If the tribunal finally determines that Okija shrine met the
constitutional definition of a secret society or cult, then
it must reach a clear finding grounded in hard evidence in
the record that Chief Orji became a member before he ran and
won the election, and not after he became governor.
But as we have seen from the contents of its judgment, the
tribunal did none of these. If it did, it would have elicited
the later admission made by the shrine ‘secretary’
that the video was shot during TA Orji’s ‘initiation’
after he became governor, and not before. The full content
of the interview is on Page 23 of Tell Magazine issue of April
14, 2008 edition. So, given that the shrine ‘secretary’

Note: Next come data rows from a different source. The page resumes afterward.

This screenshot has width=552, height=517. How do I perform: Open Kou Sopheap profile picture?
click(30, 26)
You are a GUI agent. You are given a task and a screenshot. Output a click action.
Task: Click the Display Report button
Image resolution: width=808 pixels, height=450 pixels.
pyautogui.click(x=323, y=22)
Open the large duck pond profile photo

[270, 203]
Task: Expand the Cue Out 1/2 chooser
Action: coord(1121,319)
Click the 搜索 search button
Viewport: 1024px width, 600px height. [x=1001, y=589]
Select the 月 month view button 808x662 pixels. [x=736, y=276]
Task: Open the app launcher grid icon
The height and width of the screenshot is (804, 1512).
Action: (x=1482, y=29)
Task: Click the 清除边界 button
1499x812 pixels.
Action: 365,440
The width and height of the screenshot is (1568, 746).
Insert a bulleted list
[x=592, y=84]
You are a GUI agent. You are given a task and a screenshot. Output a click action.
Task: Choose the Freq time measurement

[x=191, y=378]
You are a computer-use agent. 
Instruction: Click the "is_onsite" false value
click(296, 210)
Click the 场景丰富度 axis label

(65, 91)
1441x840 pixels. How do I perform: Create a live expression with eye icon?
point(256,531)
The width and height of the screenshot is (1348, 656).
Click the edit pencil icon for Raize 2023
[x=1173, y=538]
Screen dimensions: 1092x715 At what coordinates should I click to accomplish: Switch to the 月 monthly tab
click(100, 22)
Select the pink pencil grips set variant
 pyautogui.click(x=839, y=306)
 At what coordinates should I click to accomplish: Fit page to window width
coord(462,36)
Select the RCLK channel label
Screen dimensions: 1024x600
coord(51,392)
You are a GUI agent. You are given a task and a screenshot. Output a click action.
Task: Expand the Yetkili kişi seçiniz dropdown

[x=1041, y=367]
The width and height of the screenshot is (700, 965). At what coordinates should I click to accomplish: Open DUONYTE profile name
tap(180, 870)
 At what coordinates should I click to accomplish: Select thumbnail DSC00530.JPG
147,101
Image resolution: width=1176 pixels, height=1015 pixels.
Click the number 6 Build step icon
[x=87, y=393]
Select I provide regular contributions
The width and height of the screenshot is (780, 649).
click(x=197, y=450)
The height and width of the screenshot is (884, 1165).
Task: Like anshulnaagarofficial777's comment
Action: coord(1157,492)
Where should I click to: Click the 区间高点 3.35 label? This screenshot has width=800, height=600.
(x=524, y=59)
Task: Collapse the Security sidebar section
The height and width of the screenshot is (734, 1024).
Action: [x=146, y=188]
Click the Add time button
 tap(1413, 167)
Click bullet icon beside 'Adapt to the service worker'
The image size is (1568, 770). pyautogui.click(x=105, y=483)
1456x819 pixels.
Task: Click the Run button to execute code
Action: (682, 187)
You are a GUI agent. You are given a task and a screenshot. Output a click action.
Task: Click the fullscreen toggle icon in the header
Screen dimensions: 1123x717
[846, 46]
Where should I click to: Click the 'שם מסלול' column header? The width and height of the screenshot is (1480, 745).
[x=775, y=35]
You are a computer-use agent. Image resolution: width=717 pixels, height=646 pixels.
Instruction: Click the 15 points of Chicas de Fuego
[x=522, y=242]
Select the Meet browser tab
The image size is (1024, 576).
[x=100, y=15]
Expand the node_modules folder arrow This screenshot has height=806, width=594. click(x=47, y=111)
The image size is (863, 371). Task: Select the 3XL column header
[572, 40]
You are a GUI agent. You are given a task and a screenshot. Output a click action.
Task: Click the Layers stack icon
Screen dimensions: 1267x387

was a hostile witness against TA Orji, this post-trial statement
of his squarely constitutes admission of a party-opponent
and thus admissible in the Appeal Court to impeach his prior
testimony of pre-election initiation, if not as solid proof
that Orji’s membership (if true) most probably occurred
after he became governor, and thus cannot meet the basic element
required by the constitution before the issue can be raised
as a possible bar.
I will be surprised if Orji’s lawyers failed to make
contents of that Tell Magazine interview a vital part of their
appellate brief. Therefore, the video claimed to have placed
Chief Orji at the specific locale of Okija Shrine is not admissible
because, as presented, it clearly constitutes hearsay; and
if it does not, then it is manifestly insufficient to irrefutably
prove pre-election membership in a shrine which can hardly
be said to meet the strict definition of a secret cult under
the laws of the Federation of Nigeria.